# [Tugas 1]
Apakah tiap pernyataan (a), (b), dan (c) di bawah ini sesuai dengan berita tentang APBD Kota Malang? Jawab ya atau tidak untuk masing-masing, lalu kutip kata-kata penentunya dari berita itu secara persis.
(a) Pendapatan daerah terealisasi 87,59 persen dari targetnya.
(b) Rapat paripurna lanjutan direncanakan berlangsung pada hari Senin.
(c) Target penerimaan pajak tercapai sepenuhnya.
# [Tugas 2]
Salin persis bentangan berita tentang APBD Kota Malang mulai dari "Dalam paripurna tersebut, perwakilan" sampai "atau 87,59 persen.".

++++ Potongan Dokumen

Malang, SERU.co.id – DPRD Kota Malang menyoroti realisasi pendapatan dalam rapat paripurna terkait Ranperda pertanggungjawaban pelaksanaan APBD 2024. Menanggapi hal itu, Wali Kota Malang menyebut, realisasi pendapatan tidak terlepas dari persoalan retribusi yang terhambat regulasi.
Wali Kota Malang, Wahyu Hidayat mengungkapkan, pihaknya sudah menerima pandangan umum dari setiap fraksi. Dalam waktu dekat, ia akan menjawab pandangan yang disampaikan para anggota dewan.
“Rata-rata realisasi pendapatan dan belanja negara menjadi sorotan utama. Nanti kami akan menjelaskan, ada hal yang menyebabkan realisasi tak tercapai dan yang realisasinya melebihi target,” seru Wahyu, Senin (23/6/2025).
Wahyu menuturkan, semuanya akan dipaparkan lebih rinci dalam rapat paripurna yang rencananya digelar kembali hari Kamis. Menurutnya, ada berbagai faktor yang menyebabkan realisasi pendapatan dan belanja terhambat.
“Rata-rata, karena regulasi. Tapi kan berbeda-beda. Ada regulasi dan faktor lain kenapa tidak tercapai,” ujarnya.
Dalam paripurna tersebut, perwakilan Fraksi PDI-P, Ahmad Zakaria menyoroti, lemahnya realisasi pendapatan daerah. Dari target sebesar Rp1,696 Triliun, hanya mampu terealisasi Rp1,485 triliun atau 87,59 persen.
“Target penerimaan pajak sebesar Rp845 miliar hanya tercapai 82,9 persen. Ini harus menjadi perhatian serius, karena pajak adalah sumber utama pembiayaan pembangunan,” ungkapnya.
Fraksi ini juga menyoroti rendahnya realisasi retribusi daerah dan mendesak evaluasi menyeluruh terhadap manajemen aset Pemkot Malang. Sebagai solusi, ia menyarankan, penguatan strategi intensifikasi pajak dan optimalisasi sumber-sumber pendapatan lain.

++++++++
++++ Bahan yang Diberikan

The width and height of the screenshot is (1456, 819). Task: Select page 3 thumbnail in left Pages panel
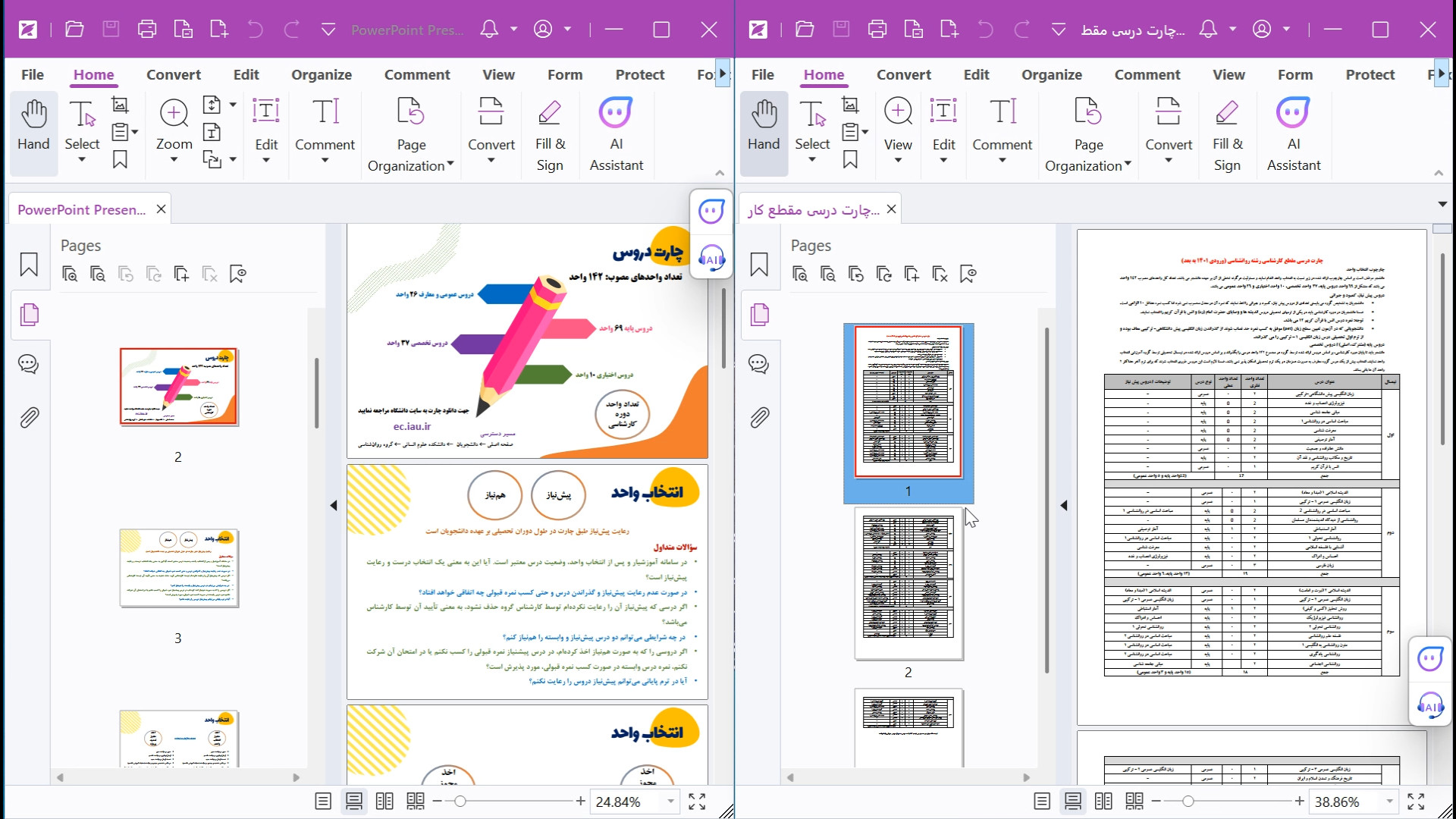point(179,568)
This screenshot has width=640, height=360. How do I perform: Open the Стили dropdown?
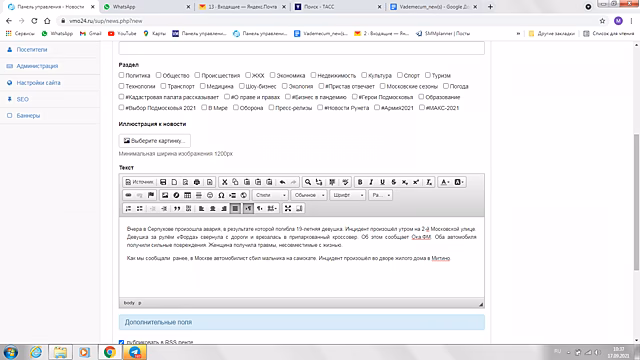click(x=270, y=195)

++++++++

# [Hasil yang Benar 1]
(a) Ya: "Dari target sebesar Rp1,696 Triliun, hanya mampu terealisasi Rp1,485 triliun atau 87,59 persen."
(b) Tidak: "rapat paripurna yang rencananya digelar kembali hari Kamis"
(c) Tidak: "Target penerimaan pajak sebesar Rp845 miliar hanya tercapai 82,9 persen."

# [Hasil yang Benar 2]
Dalam paripurna tersebut, perwakilan Fraksi PDI-P, Ahmad Zakaria menyoroti, lemahnya realisasi pendapatan daerah. Dari target sebesar Rp1,696 Triliun, hanya mampu terealisasi Rp1,485 triliun atau 87,59 persen.